Every line from the one with "The height and width of the screenshot is (935, 884)." to the final line of the listing below should be repeated exactly, and only those.
======== INPUT MATERIAL
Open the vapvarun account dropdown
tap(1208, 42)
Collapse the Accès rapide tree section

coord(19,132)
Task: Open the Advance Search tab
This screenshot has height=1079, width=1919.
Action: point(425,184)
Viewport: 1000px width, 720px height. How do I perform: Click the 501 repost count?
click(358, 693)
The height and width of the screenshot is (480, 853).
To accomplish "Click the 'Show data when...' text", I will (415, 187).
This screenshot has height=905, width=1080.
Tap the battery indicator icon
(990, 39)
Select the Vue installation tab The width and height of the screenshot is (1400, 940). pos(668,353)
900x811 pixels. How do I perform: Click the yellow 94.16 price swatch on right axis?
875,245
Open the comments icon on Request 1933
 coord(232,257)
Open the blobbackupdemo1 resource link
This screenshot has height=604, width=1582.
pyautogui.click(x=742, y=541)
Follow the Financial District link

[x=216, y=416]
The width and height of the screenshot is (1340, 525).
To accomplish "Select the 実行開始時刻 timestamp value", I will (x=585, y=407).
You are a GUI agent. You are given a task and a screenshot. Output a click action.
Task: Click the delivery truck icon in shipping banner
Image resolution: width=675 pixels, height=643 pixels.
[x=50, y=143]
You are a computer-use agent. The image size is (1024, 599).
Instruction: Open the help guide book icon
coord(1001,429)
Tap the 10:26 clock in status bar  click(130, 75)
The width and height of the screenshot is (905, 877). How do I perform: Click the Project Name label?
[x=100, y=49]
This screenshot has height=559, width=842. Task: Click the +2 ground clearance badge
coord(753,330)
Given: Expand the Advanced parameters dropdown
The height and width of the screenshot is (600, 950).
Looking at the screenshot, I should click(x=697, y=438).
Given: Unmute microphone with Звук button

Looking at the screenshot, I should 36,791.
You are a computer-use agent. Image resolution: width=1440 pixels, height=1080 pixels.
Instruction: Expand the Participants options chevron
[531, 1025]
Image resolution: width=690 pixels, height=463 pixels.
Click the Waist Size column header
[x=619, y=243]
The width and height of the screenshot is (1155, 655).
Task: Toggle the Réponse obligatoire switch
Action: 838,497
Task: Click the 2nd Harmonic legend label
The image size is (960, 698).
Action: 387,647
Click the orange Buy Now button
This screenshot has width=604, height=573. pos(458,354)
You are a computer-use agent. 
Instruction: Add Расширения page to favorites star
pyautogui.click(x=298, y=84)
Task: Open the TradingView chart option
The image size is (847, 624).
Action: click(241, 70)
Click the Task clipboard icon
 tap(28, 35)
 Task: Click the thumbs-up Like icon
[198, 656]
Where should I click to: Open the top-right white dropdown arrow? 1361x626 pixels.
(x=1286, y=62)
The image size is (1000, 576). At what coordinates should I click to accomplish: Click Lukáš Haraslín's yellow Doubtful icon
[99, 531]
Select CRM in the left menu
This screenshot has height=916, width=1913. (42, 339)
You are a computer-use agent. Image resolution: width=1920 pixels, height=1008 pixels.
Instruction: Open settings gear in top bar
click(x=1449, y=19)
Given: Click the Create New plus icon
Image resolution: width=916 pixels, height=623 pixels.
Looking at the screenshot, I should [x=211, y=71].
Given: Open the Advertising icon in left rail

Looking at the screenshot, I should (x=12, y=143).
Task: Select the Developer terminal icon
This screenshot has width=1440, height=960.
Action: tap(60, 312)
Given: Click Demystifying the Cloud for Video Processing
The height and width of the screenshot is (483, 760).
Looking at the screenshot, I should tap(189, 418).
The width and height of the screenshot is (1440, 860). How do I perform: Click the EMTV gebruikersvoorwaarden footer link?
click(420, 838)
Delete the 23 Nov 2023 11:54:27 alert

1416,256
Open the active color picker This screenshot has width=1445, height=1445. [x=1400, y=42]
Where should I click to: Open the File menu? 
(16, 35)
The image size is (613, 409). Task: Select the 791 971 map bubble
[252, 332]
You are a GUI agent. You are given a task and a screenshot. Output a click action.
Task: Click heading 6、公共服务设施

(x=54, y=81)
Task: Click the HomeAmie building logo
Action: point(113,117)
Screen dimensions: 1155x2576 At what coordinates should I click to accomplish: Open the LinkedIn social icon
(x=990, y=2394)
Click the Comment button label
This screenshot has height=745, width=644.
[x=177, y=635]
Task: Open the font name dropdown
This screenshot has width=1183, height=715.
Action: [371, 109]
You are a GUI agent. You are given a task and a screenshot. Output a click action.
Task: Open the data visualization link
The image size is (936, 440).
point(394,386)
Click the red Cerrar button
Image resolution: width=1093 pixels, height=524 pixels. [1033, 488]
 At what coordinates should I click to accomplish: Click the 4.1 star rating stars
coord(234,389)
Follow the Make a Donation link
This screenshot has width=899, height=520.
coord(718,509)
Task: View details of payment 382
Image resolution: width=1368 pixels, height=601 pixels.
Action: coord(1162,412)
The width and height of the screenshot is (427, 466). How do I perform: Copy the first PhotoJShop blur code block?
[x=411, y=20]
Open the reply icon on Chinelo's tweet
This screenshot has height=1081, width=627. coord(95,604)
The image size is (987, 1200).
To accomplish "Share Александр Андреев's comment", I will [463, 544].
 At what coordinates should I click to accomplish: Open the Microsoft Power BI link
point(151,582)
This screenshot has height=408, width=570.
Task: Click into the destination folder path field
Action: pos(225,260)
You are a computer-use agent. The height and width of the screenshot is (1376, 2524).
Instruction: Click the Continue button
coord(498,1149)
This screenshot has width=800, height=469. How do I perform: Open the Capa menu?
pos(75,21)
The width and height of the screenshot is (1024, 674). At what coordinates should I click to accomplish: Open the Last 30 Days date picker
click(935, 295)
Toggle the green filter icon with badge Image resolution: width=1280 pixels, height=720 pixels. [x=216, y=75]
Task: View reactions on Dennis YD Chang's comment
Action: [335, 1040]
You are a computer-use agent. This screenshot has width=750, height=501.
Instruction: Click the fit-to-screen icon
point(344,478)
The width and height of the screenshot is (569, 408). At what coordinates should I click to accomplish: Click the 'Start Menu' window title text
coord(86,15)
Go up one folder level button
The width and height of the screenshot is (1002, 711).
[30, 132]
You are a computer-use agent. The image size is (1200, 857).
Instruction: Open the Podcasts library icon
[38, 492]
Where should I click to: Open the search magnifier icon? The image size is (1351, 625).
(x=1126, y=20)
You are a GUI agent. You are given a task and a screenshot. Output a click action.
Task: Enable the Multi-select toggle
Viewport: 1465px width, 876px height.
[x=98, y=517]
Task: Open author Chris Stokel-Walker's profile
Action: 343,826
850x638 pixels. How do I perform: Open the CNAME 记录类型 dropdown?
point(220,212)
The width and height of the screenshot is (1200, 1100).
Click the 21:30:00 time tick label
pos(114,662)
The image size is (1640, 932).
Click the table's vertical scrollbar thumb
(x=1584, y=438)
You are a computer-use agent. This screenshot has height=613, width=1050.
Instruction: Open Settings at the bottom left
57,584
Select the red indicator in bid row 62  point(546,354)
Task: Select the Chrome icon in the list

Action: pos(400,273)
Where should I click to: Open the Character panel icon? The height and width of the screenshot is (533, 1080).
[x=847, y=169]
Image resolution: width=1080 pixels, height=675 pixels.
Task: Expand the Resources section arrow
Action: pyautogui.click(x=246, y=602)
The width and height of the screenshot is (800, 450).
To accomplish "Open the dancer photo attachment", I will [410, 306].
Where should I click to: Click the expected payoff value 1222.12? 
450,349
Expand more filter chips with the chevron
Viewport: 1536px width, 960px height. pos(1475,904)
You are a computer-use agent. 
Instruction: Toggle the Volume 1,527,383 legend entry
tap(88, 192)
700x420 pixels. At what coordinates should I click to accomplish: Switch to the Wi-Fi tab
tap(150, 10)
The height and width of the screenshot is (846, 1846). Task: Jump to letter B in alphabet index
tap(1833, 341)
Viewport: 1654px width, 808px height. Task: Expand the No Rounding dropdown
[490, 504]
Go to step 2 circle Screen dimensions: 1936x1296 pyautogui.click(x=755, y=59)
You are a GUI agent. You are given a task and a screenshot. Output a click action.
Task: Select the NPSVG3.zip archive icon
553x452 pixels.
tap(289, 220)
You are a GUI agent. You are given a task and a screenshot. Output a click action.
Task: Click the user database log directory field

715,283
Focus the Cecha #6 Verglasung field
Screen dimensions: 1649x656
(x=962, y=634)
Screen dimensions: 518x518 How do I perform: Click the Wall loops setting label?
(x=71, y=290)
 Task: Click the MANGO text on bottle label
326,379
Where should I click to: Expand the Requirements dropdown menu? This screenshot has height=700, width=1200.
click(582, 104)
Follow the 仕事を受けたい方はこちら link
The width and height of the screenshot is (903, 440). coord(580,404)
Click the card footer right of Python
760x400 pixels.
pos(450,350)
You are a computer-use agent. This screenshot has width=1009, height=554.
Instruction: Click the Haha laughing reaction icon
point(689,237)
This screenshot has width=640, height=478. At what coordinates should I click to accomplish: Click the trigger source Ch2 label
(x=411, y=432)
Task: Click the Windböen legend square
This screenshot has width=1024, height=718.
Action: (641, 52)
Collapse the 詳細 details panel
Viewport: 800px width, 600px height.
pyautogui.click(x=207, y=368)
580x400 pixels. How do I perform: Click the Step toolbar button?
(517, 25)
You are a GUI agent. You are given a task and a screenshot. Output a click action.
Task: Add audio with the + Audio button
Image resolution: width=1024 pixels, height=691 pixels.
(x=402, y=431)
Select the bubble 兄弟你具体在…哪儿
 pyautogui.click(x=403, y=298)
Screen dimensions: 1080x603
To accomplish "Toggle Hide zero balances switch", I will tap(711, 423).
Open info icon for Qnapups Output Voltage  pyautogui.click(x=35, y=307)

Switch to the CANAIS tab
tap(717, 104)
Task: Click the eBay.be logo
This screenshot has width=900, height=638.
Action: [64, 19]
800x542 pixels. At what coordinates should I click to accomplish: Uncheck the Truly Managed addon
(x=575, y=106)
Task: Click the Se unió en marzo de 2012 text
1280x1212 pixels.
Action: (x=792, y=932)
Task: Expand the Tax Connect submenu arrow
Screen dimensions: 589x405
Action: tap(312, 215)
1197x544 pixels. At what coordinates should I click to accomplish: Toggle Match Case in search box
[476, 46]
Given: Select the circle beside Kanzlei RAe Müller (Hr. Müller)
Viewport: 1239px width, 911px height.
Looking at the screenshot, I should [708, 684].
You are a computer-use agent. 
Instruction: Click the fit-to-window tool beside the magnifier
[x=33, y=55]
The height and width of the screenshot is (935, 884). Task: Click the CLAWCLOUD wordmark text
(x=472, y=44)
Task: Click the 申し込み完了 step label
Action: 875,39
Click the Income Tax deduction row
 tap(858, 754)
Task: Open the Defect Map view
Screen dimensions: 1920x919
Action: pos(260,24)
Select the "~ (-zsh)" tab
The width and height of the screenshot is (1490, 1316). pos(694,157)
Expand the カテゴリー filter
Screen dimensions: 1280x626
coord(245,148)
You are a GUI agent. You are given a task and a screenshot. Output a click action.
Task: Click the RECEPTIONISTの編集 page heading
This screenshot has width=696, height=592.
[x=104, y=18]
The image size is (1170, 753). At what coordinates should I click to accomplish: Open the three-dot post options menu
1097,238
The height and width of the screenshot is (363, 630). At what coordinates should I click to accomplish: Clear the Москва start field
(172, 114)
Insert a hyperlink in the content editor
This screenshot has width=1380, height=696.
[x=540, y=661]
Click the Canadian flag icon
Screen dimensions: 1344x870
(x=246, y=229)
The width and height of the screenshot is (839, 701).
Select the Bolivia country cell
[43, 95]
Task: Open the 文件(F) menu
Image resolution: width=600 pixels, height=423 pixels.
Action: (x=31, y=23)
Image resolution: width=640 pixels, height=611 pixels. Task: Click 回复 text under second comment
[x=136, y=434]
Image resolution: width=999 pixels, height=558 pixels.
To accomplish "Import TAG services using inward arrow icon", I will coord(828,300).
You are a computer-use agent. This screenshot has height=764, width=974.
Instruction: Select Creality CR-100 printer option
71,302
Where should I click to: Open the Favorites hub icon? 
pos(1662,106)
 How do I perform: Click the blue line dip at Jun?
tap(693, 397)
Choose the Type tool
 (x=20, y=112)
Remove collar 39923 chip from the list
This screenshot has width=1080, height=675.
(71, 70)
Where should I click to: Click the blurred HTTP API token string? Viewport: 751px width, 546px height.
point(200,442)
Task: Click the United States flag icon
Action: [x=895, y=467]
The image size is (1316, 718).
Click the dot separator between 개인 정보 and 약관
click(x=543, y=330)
================
### YOUR RESPONSE
The height and width of the screenshot is (935, 884). Task: Click the CLAWCLOUD wordmark text
(x=472, y=44)
Task: Click the 申し込み完了 step label
Action: 875,39
Click the Income Tax deduction row
 tap(858, 754)
Task: Open the Defect Map view
Screen dimensions: 1920x919
Action: pos(260,24)
Select the "~ (-zsh)" tab
The width and height of the screenshot is (1490, 1316). pos(694,157)
Expand the カテゴリー filter
Screen dimensions: 1280x626
coord(245,148)
You are a GUI agent. You are given a task and a screenshot. Output a click action.
Task: Click the RECEPTIONISTの編集 page heading
This screenshot has width=696, height=592.
[x=104, y=18]
The image size is (1170, 753). At what coordinates should I click to accomplish: Open the three-dot post options menu
1097,238
The height and width of the screenshot is (363, 630). At what coordinates should I click to accomplish: Clear the Москва start field
(172, 114)
Insert a hyperlink in the content editor
This screenshot has width=1380, height=696.
[x=540, y=661]
Click the Canadian flag icon
Screen dimensions: 1344x870
(x=246, y=229)
The width and height of the screenshot is (839, 701).
Select the Bolivia country cell
[43, 95]
Task: Open the 文件(F) menu
Image resolution: width=600 pixels, height=423 pixels.
Action: (x=31, y=23)
Image resolution: width=640 pixels, height=611 pixels. Task: Click 回复 text under second comment
[x=136, y=434]
Image resolution: width=999 pixels, height=558 pixels.
To accomplish "Import TAG services using inward arrow icon", I will coord(828,300).
You are a computer-use agent. This screenshot has height=764, width=974.
Instruction: Select Creality CR-100 printer option
71,302
Where should I click to: Open the Favorites hub icon? 
pos(1662,106)
 How do I perform: Click the blue line dip at Jun?
tap(693, 397)
Choose the Type tool
 (x=20, y=112)
Remove collar 39923 chip from the list
This screenshot has width=1080, height=675.
(71, 70)
Where should I click to: Click the blurred HTTP API token string? Viewport: 751px width, 546px height.
point(200,442)
Task: Click the United States flag icon
Action: [x=895, y=467]
The image size is (1316, 718).
Click the dot separator between 개인 정보 and 약관
click(x=543, y=330)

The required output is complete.